### Exercise directions
Across these entries, count the lines holding the string "every"; the number is the whole answer.

### Stored data
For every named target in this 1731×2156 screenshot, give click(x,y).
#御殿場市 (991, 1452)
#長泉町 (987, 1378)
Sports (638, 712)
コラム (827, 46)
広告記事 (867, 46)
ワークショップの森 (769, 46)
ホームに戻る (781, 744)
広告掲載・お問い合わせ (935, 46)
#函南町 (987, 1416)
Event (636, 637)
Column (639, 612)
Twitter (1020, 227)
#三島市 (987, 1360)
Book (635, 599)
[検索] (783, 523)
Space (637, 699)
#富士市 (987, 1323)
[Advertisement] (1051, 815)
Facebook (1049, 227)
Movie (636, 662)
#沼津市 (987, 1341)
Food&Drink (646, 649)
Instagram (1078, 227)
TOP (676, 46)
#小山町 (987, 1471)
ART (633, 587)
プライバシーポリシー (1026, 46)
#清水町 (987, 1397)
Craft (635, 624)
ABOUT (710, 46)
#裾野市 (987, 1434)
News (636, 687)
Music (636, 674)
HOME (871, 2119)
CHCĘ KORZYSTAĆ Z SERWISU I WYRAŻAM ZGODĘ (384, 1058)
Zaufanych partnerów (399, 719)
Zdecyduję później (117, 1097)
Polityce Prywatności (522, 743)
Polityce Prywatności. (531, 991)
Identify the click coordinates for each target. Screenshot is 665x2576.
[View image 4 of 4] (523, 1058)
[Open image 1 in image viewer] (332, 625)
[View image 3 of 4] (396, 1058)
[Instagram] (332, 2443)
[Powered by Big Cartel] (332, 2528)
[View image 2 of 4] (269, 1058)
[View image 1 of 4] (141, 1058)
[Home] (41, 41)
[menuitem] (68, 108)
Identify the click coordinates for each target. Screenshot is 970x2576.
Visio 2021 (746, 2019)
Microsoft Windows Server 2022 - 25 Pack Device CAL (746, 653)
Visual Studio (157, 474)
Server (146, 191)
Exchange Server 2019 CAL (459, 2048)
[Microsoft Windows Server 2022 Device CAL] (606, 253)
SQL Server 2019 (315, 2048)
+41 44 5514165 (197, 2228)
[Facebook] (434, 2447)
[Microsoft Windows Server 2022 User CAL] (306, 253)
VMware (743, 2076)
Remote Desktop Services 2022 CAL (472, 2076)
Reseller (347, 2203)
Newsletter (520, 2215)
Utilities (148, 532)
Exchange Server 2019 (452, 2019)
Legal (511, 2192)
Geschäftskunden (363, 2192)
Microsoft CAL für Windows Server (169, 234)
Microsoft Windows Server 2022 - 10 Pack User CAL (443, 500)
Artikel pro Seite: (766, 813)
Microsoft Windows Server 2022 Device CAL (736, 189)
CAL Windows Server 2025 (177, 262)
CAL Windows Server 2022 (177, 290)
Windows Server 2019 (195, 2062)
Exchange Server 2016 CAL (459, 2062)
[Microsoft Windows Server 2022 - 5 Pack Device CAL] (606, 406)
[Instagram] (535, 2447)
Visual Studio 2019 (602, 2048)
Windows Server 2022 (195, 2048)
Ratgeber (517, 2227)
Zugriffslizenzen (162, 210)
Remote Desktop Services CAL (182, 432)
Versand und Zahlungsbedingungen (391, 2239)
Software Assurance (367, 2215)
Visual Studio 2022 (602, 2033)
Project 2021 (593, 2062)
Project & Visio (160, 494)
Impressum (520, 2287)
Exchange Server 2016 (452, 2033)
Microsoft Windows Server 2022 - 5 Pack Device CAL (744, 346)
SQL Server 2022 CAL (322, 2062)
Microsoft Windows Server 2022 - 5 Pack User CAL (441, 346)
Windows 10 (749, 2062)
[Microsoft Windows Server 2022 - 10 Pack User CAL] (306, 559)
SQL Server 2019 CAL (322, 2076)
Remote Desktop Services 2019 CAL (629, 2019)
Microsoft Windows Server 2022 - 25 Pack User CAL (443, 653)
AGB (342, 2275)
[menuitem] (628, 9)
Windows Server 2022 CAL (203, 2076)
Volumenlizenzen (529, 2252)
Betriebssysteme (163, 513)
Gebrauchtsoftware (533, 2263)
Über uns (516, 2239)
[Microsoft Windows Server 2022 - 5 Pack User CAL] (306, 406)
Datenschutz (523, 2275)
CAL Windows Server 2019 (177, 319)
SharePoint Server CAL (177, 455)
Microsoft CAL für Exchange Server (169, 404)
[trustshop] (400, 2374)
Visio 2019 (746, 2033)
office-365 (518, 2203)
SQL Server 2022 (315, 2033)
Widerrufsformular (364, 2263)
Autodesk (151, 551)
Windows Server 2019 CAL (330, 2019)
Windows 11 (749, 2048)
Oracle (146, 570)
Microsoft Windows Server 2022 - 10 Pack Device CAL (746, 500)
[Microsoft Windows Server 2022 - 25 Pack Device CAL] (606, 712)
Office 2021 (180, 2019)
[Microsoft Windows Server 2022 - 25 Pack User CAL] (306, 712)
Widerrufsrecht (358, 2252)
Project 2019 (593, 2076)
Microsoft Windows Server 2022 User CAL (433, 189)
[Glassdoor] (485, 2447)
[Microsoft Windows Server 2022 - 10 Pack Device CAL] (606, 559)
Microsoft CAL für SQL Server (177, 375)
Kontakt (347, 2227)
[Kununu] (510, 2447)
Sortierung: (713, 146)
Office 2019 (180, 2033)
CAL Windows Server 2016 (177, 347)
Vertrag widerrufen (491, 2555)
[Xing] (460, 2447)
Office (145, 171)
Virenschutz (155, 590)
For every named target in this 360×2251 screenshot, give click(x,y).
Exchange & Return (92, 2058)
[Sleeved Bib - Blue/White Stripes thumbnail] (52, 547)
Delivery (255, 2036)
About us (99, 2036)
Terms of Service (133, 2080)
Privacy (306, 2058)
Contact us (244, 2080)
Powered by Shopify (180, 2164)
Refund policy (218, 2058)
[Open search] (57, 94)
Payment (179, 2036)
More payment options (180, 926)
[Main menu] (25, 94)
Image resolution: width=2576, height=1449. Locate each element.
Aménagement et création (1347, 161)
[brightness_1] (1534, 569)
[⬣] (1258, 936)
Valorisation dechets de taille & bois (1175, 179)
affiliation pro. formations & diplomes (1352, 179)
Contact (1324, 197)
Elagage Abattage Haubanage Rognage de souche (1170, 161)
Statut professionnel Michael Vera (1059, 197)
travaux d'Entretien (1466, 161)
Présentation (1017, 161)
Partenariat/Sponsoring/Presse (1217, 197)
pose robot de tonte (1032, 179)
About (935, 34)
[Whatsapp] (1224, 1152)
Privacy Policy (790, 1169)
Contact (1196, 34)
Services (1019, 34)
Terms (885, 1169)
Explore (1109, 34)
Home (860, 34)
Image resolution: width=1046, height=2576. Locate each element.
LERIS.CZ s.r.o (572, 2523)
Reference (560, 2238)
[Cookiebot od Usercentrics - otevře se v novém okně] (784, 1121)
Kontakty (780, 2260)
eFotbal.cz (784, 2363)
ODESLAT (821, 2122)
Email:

### Exercise response
2